Good morning, and welcome to our earnings conference call. Before we begin, I'd like to remind you that statements made on today's call will include forward looking statements about Commvault's future expectations, plans and prospects. All such forward looking statements are subject to risks, uncertainties and assumptions. Please refer to the cautionary language in today's earnings release and Commvault's most recent periodic reports filed with the SEC for a discussion of the risks and uncertainties that could cause the company's actual results to be materially different from those contemplated in these forward looking statements. Does not assume any obligation to update these statements.

Speaker 1

During this call, Commvault's financial results are presented on a non GAAP basis. A reconciliation between the non GAAP and GAAP measures can be found on our website. Thank you again for joining us. Now I'll turn it over to our CEO, Merchandani, for his opening remarks. Sanjay?

Speaker 2

Thanks, Mike. I apologize if I'm a bit raspy. I'm recovering from flu. Good morning, and thank you for joining today's call. I'm excited to share the results from another record breaking Q4 and full fiscal year 2025.

Speaker 2

First, let's talk about the quarter. Total revenue increased 23% to $275,000,000 Subscription revenue grew 45% to $173,000,000 Total ARR improved 21% to $930,000,000 And SaaS ARR jumped 68% to $281,000,000 Fiscal year 'twenty five was a pivotal year. We reimagined resiliency for a cloud first world. We doubled down on innovation and execution, and we firmly positioned ourselves as a growth company. We delivered highly differentiated data security and recovery offerings that make customers more resilient, including clean room, active directory, forest level recovery, and cloud rewind.

Speaker 2

We extended our partner ecosystem, including integrations with leading security players like Acante, Dethera, Google Threat Intelligence, Splunk, and Waze. We integrated two acquisitions that expand the breadth and depth of our platform, reaching new cloud buyers and serve new markets, notably with AWS workloads. We reignited growth in our land business, adding nearly 3,000 subscription customers. We drove a double digit improvement in sales productivity, and on a rule of 40 basis, we achieved 41 for the full fiscal year. As we begin fiscal year twenty six, Commvault has never been better positioned to succeed and win.

(Word and element pointing listing)
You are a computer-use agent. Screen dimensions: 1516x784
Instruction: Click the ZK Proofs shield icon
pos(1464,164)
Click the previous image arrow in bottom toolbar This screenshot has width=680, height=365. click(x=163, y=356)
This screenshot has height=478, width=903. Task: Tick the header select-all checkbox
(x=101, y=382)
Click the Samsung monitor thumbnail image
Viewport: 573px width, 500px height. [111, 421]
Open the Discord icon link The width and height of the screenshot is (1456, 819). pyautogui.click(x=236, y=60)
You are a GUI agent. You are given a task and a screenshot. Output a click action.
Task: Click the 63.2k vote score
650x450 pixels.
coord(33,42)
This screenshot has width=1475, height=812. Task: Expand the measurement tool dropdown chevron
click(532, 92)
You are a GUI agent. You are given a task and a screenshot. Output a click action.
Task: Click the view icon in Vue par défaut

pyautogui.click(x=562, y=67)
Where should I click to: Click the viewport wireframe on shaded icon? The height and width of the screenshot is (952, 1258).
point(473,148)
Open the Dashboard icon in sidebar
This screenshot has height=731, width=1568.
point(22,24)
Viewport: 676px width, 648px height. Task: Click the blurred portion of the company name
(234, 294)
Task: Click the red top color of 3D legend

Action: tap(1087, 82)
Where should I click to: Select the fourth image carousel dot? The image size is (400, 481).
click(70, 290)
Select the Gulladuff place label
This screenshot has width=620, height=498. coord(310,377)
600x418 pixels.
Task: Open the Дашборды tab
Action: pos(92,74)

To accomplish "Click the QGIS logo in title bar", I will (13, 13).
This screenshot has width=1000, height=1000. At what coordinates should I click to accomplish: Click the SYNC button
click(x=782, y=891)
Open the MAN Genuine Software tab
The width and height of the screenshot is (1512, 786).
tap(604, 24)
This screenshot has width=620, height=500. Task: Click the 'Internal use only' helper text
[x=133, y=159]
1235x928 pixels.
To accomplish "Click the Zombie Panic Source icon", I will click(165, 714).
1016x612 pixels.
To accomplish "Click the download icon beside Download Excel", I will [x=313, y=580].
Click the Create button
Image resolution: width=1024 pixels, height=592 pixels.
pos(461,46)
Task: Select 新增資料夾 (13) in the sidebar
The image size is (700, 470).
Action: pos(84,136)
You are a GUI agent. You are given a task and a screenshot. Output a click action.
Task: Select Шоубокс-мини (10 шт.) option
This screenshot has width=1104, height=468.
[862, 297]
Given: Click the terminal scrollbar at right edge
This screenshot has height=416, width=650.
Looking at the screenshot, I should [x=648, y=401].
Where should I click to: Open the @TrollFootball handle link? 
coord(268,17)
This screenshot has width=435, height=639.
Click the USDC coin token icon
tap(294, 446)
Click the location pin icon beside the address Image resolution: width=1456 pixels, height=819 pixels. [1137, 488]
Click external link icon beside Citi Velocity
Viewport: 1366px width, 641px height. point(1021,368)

Problem to solve »
Extend the Commvault earnings call transcript, picking up right after its last sentence. The listing is separate material with no connection to the earnings call transcript.

Result for this task »
Speaker 2

Let me talk about our three fundamental growth drivers. First, we expect to benefit from strong secular tailwinds tied to cyber resilience. Second, in a cloud first world, our approach to continuous business is second to none. Third, we're executing both internally and with our growing partner ecosystem. I'll discuss each driver in more detail.

Speaker 2

First, cyber resilience remains a top strategic priority for organizations. Ransomware and sophisticated cyber attacks are increasing in frequency. Cloud environments are more complex, and there are emerging use cases around AI. As such, organizations are increasingly turning to Commvault to keep their business continuous. Some recent notable customer wins include American Tower, Cinemark Holdings, Janice International, McGraw Hill, and Blue Origin, among others.

Speaker 2

Whether it's on prem or in the cloud, Commvault gives customers the flexibility to choose the best resilient solution at the lowest total cost of ownership. For example, this quarter, helped one of Europe's largest financial institutions enhance its resilience while consolidating multiple data centers. By deploying Commvault Hyperscale X, this customer significantly reduced its hardware costs, simplified its day to day operations, and enhance this overall cyber resilience posture. As customers' threats grow and become more sophisticated, we're supporting GDPR and DORA in The EU and Saukey and APRA in Australia. Our ability to support compliance is contributing to strong growth internationally.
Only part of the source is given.